Accordingly, the court DENIES confirmation of the debtors' proposed amended plan and GRANTS debtors fourteen (14) days in which to propose a modified plan or this case SHALL BE DISMISSED. An order in accordance with this decision is simultaneously entered.
SO ORDERED.
NOTES
[1] (a) Except as provided in subsection (b), the court shall confirm a plan if
(1) the plan complies with the provisions of this chapter and with the other applicable provisions of this title;
(2) any fee, charge, or amount required under chapter 123 of title 28, or by the plan, to be paid before confirmation, has been paid;
(3) the plan has been proposed in good faith and not by any means forbidden by law;
(4) the value, as of the effective date of the plan, of property to be distributed under the plan on account of each allowed unsecured claim is not less than the amount that would be paid on such claim if the estate of the debtor were liquidated under chapter 7 of this title on such date;
(5) with respect to each allowed secured claim provided for by the plan
(A) the holder of such claim has accepted the plan;
(B)(i) the plan provides that the holder of such claim retain the lien securing such claim; and
(ii) the value, as of the effective date of the plan, of property to be distributed under the plan on account of such claim is not less than the allowed amount of such claim; or
(C) the debtor surrenders the property securing such claim to such holder; and
(6) the debtor will be able to make all payments under the plan and to comply with the plan.

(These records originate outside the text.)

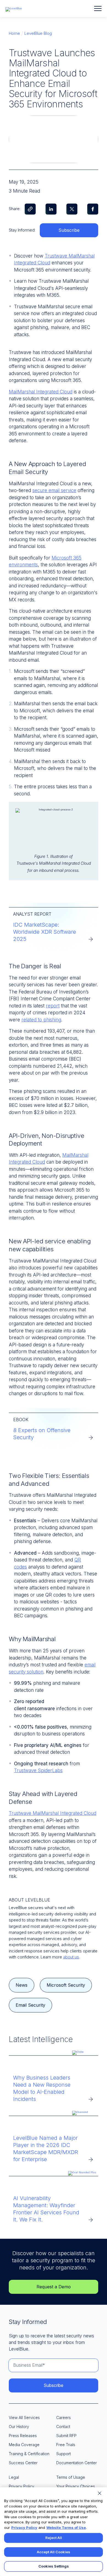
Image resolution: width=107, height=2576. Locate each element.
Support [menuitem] (63, 2453)
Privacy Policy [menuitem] (21, 2486)
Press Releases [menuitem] (23, 2435)
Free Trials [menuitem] (65, 2444)
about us (71, 1957)
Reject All (53, 2537)
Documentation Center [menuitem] (76, 2462)
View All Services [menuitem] (24, 2417)
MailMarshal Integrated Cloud (40, 392)
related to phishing (41, 1020)
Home (14, 33)
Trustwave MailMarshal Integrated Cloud (52, 1813)
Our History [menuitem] (19, 2426)
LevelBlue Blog (38, 33)
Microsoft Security (66, 1985)
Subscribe (69, 230)
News (21, 1985)
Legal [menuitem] (14, 2477)
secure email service (54, 490)
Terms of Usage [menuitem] (70, 2477)
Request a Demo (53, 2286)
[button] (98, 8)
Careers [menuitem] (63, 2417)
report (53, 1006)
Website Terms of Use (66, 2527)
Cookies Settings (53, 2566)
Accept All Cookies (53, 2552)
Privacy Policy (24, 2527)
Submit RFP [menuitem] (66, 2435)
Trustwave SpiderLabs (38, 1770)
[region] (53, 2531)
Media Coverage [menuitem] (24, 2444)
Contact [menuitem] (63, 2426)
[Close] (100, 2493)
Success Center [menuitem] (23, 2462)
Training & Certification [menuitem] (29, 2453)
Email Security (30, 2005)
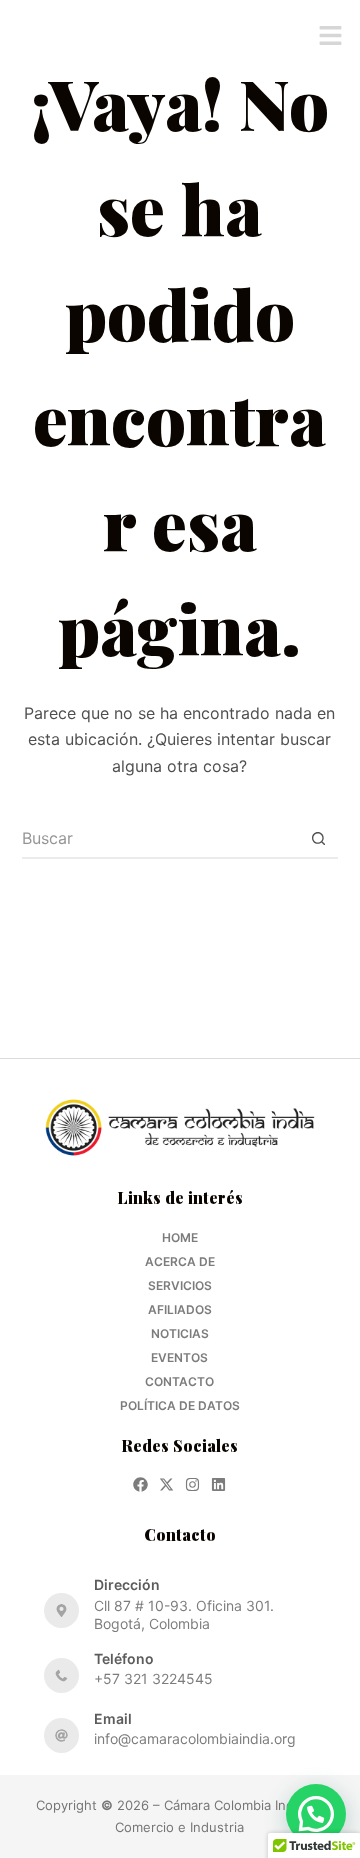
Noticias (180, 1333)
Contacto (179, 1381)
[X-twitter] (166, 1484)
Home (180, 1237)
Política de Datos (180, 1405)
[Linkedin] (218, 1484)
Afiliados (180, 1309)
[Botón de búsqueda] (318, 839)
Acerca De (180, 1261)
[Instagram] (192, 1484)
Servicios (180, 1285)
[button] (330, 37)
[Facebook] (140, 1484)
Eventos (179, 1357)
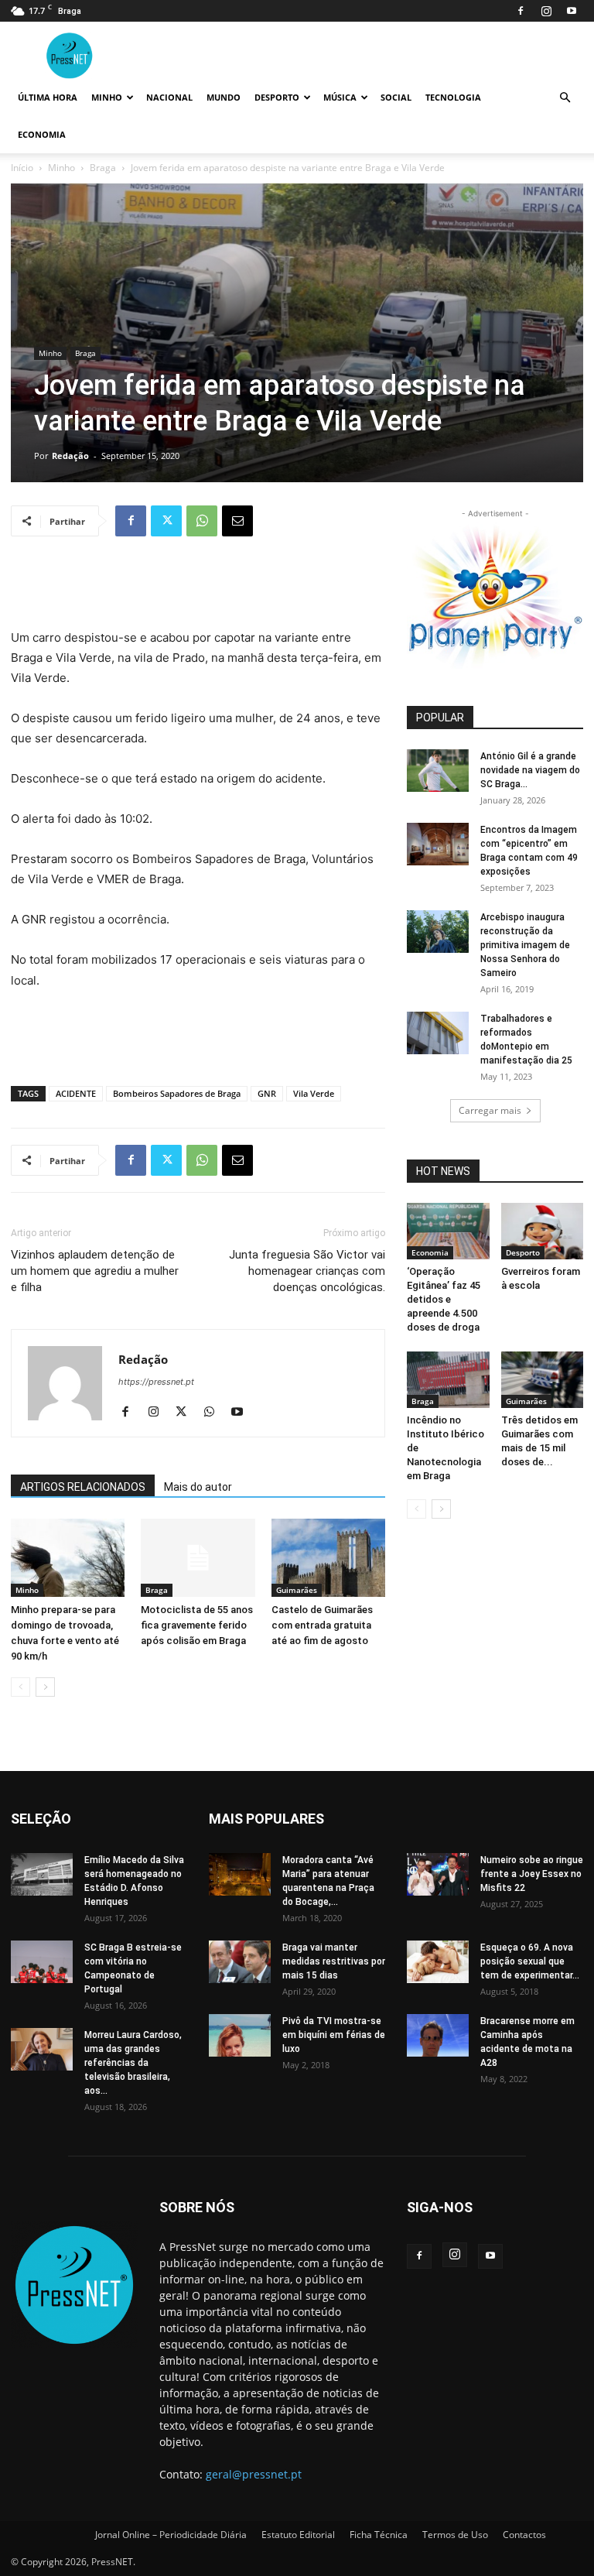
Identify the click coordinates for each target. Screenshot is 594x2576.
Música (340, 97)
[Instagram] (546, 11)
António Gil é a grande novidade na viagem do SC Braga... (530, 770)
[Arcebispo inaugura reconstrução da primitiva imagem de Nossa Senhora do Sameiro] (438, 931)
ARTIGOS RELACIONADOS (82, 1487)
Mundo (224, 97)
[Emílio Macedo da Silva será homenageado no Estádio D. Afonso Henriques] (42, 1874)
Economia (42, 134)
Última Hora (47, 97)
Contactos (524, 2534)
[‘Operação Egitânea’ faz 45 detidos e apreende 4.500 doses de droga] (448, 1231)
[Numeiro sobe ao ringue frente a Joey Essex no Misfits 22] (438, 1874)
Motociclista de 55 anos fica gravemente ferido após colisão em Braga (197, 1625)
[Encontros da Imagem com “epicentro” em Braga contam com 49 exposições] (438, 844)
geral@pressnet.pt (254, 2474)
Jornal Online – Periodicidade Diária (171, 2534)
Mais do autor (198, 1487)
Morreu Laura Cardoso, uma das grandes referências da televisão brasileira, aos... (133, 2063)
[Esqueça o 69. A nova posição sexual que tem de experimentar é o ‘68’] (438, 1962)
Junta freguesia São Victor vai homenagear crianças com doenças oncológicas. (307, 1271)
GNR (267, 1093)
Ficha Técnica (379, 2534)
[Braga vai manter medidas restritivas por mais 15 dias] (240, 1962)
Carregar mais (490, 1110)
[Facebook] (520, 11)
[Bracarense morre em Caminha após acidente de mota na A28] (438, 2035)
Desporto (276, 97)
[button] (564, 98)
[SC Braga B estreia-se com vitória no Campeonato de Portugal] (42, 1962)
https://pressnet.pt (156, 1381)
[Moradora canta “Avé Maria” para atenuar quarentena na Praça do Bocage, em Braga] (240, 1874)
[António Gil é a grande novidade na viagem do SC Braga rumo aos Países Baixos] (438, 770)
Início (22, 167)
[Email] (237, 520)
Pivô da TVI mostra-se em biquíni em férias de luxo (333, 2035)
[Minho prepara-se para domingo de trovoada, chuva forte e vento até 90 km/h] (68, 1558)
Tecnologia (453, 97)
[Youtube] (571, 11)
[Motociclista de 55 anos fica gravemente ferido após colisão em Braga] (197, 1558)
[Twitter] (166, 520)
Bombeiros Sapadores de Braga (177, 1093)
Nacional (169, 97)
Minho (106, 97)
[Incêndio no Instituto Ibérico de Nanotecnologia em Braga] (448, 1379)
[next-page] (45, 1687)
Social (396, 97)
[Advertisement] (198, 588)
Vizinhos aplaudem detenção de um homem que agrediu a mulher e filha (95, 1271)
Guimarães (296, 1589)
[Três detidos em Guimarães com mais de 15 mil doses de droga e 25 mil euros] (542, 1379)
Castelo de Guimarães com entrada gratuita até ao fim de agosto (322, 1625)
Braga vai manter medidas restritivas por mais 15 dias (333, 1961)
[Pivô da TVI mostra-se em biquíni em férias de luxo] (240, 2035)
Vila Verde (313, 1093)
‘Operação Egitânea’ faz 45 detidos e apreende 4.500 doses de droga (443, 1299)
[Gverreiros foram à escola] (542, 1231)
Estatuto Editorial (298, 2534)
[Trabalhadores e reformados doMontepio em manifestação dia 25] (438, 1033)
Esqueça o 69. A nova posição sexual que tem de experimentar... (529, 1961)
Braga (103, 167)
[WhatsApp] (201, 520)
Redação (70, 455)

[2] "The new Act has a number of conflicting provisions and is confusing to say the least. . . . [A]nd there is no House or Senate Report of any kind and no Conference Report. . . ." In re White Motor Credit, 761 F.2d 270, 271 (6th Cir. 1985)
[3] "The new amendment thus clarifies that the `good faith' standard of Section 1325(a)(3) does not set any minimum amount or percentage of payments that must be made to unsecured creditors, and will allow courts to once again give to the term `good faith' its traditional historical interpretation. (citations omitted)" 5 Collier On Bankruptcy § 1325.08[1] (15th ed. 1986)
[4] "Thus, where the requirements of the § 1325(b) `ability-to-pay' provisions are met, this court need not further inquire into the degree of substantially of repayment of unsecured debt under the plan as a factor in assessing the `good faith' of a chapter 13 plan under § 1325(a)(3)." In re Red 60 B.R. 113, 116 (Bankr.E.D.Tenn. 1986)
"Among the amendments to the Bankruptcy Code enacted in 1984 in BAFJA was a new subsection of 1325. . . .
This statutory provision solves both the problem of excess disposable income and the problem of unreasonably short plans. Under this provision an unsecured creditor cannot be compelled to accept zero payments unless the plan extends at least 36 months, and all of the disposable income is allocated to the plan. (citation omitted)" In re Greer 60 B.R. at 552.
[5] See In re Heard 6 B.R. 876 (1980) Appendix, 885 for a collection of cases disapproving nominal payment plans and Appendix, 886 for a collection of cases approving nominal payment plans. See also Greer, 60 B.R. at 551, n. 6.
[6] See In re Red, 60 B.R. at 115 for a collection of decisions from various Circuit Courts of Appeal.